Mas o PSD e o CDS quiseram deliberadamente aprovar aquela decisão mesmo sem qualquer condição que a pudesse esvaziar, sujeitando-se à humilhação de agora voltar atrás, depois do ultimatum do Primeiro-Ministro, que assim se verifica plenamente justificado. Uma enorme derrota política!
2. Diga-se, de resto, que a condição da sustentabilidade financeira da medida que o líder do PSD agora ressuscita (depois de ter sido abandonada na comissão) não tem pés nem cabeça em termos orçamentais, tratando-se como se trata de uma despesa permanente.
Primeiro, saber se uma despesa adicional é comportável orçamentalmente depende do uso alternativo que se pretenda dar ao dinheiro necessário para a pagar, pois, mesmo que as receitas públicas subam, é sempre possível dizer que há destinos mais urgentes para elas do que para cobrir aquele despesa condicionada. Em segundo lugar, se uma nova despesa pode ser eventualmente comportável num período de crescimento das receitas públicas, como atualmente, já pode deixar de o ser num período de contração económica e de redução de recursos orçamentais. O que se faria então: cortar nas remunerações antes aumentadas?!
Perfeito nonsense!
3. O líder do PSD também não respondeu à segunda grande objeção contra a medida que o seu grupo parlamentar aprovou, a saber, a da sua enorme injustiça, em termos de privilégio de uma certa categoria profissional da função pública, quer face às demais categorias especiais, quer face às categorias gerais da função pública (cuja progressão não depende essencialmente do tempo), quer, por último, em relação aos trabalhadores do setor privado, que durante a crise foram muito mais afetados, já que muitos viram perdido o seu emprego e reduzidos os seus salários, sem que tenham recuperado retroativamente nenhuma dessas perdas.

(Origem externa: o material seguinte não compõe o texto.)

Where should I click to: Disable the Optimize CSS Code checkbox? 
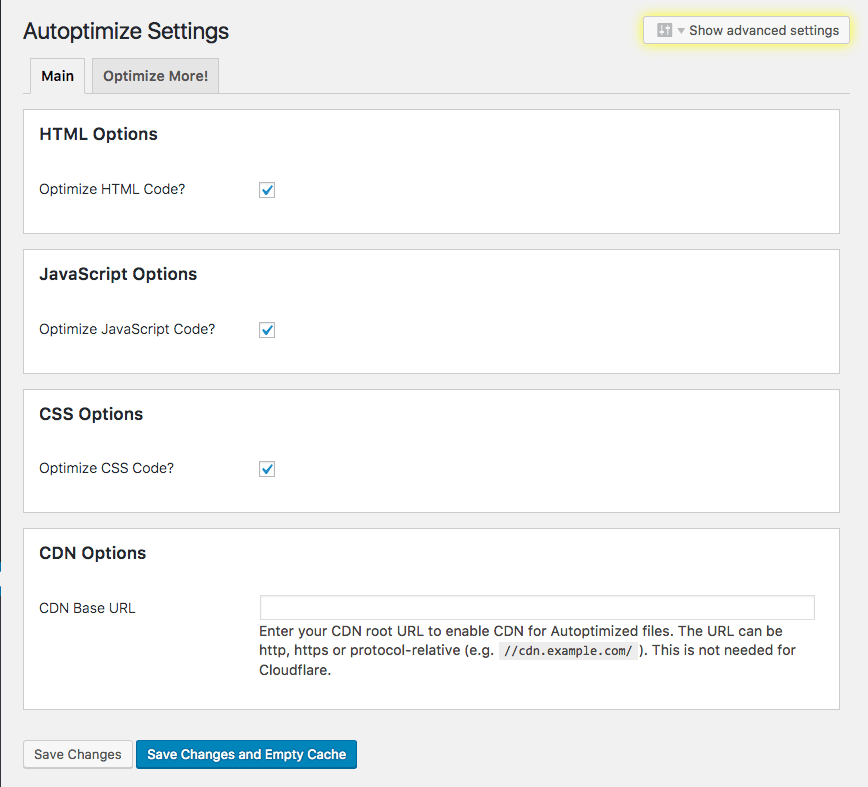pos(267,469)
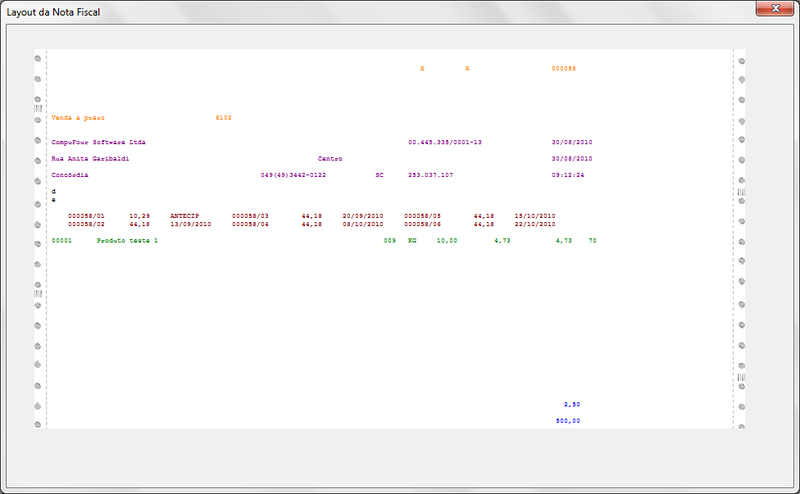This screenshot has height=494, width=800.
Task: Select the state field SC
Action: click(379, 175)
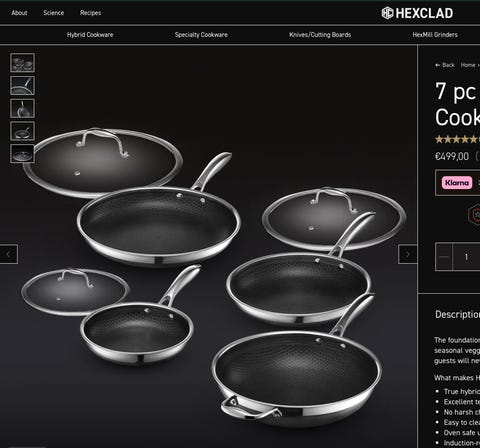The height and width of the screenshot is (448, 480).
Task: Click the Home breadcrumb link
Action: [x=468, y=65]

É estranha essa omissão, num partido que ostenta a sigla PSD, que invoca a social-democracia, que tem entre os seus valores básicos a igualdade e a interdição de privilégios de classe.
Adenda
A sustentatibilidade financeira de uma nova despesa permanente de centenas de milhões de euros (como seria o caso) depende obviamente o nível dos impostos, pelo que, subindo os impostos, é sempre possível acomodá-la. Sendo o PSD militantemente favorável à descida de impostos, como é que se conciliam as duas coisas?
Adenda 2
Um dos aspetos surpreendentes da comunicação de Rui Rio foi o tom agastado e a animosidade em relação ao Primeiro-Ministro, como se tivesse sido objeto de um ataque pessoal. Mas um líder partidário não ganha nada, pelo contrário, em tentar cobrir uma derrota política, aliás autoinfligida, com supostos agravos pessoais. Isso tem o nome de mau perder.